Fred Pollack is the Director of the Microprocessor Research Labs (MRL), with labs in Santa Clara, Calif.; Hillsboro, Ore.; Haifa, Israel; and Beijing, China. MRL focuses in several different areas including computer architecture, compilers, circuits, graphics, video, security, speech recognition, and new computing models.
From mid-1992 to early 1999, Fred was director of the MAP group in MPG. This division is responsible for all Intel platform architecture and performance analysis. In this role, he was also responsible for directing the planning of Intel's future microprocessors. From mid-1990 to mid-1992, he was the Architecture Manager for the Pentium Pro microprocessor. He joined Intel in 1978.
Earlier assignments included manager of the i960 architecture and chief architect for an advanced object-oriented, distributed operating system. In January of 1993, he was named an Intel Fellow.
IBM Austin Research Lab
Scalability and Performance of a ccNUMA-based Wintel System
The talk describes a study of application performance in a 16-way ccNUMA Wintel environment. We built the system using a cache-coherent switch that connects four 4-processor SMP's, featuring sixteen 350MHz Intel Xeon processors and a total of 4 GBytes of physical memory. Such an environment poses several performance challenges to Windows NT, which assumes that memory is equidistant to all processors. To overcome these problems, we have followed a combined software/hardware approach to support performance evaluation and tuning. On the hardware side, we have built a programmable performance monitor that provides measurements concerning the frequency of remote memory accesses. The monitor does not incur any performance overhead and can be deployed in production mode, providing the possibility for dynamic performance tuning as the application's workload changes over time. On the software side, we have implemented an abstraction called a Resource Set, which allows threads to specify their execution and memory affinity across the ccNUMA complex. We used Webbench and a suite of parallel applications from the Splash-II benchmark to evaluate the scalability and performance of the system. Our results suggest that the scalability of this environment is limited by the poor performance of local memory access in the current generation of Intel-based systems, and by the performance limits of existing I/O subsystems.

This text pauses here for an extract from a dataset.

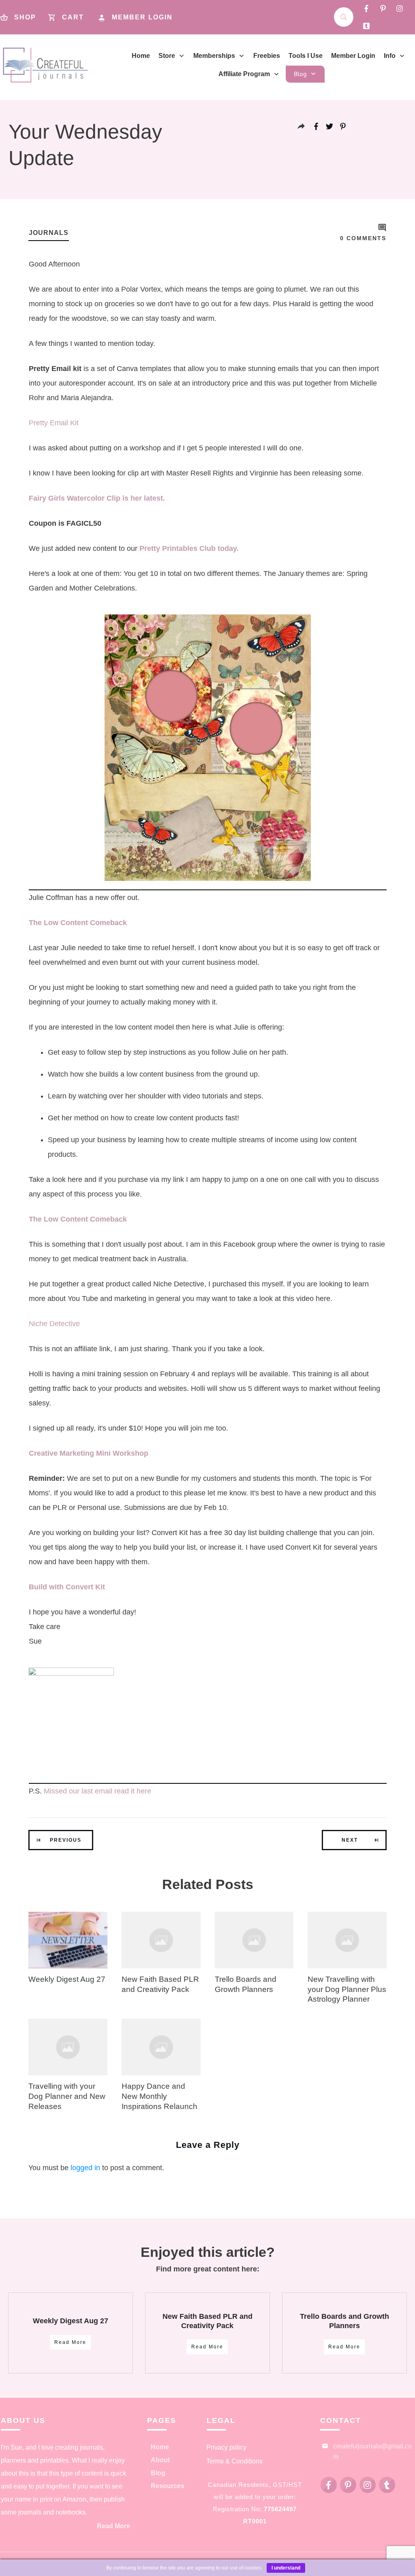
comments (363, 238)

Work done jointly with Bishop Brock, Gary Carpenter, Eli Chiprout, Mark Dean, Philippe De Backer, Hubertus Franke, Mark Giampapa, David Glasco, Jim Peterson, Ram Rajamony, Freeman Rawson, Ron Rockhold and Andrew Zimmerman.
J Strother Moore
Department of Computer Sciences
University of Texas at Austin
Proving Commercial Microprocessors Correct: Recent Results with ACL2
ACL2 is an interactive mechanical theorem prover designed for use in modeling hardware and software and proving properties about those models. It has been used to prove correct a variety of algorithms and designs, including floating-point division and square root on both the AMD K5 (where the operations are done in microcode) and K7 or Athlon (where they are done using different algorithms in hardware). ACL2 has also been used for microprocessor modeling on designs including the Motorola CAP DSP chip and the Rockwell Collins JEM1 microprocessor.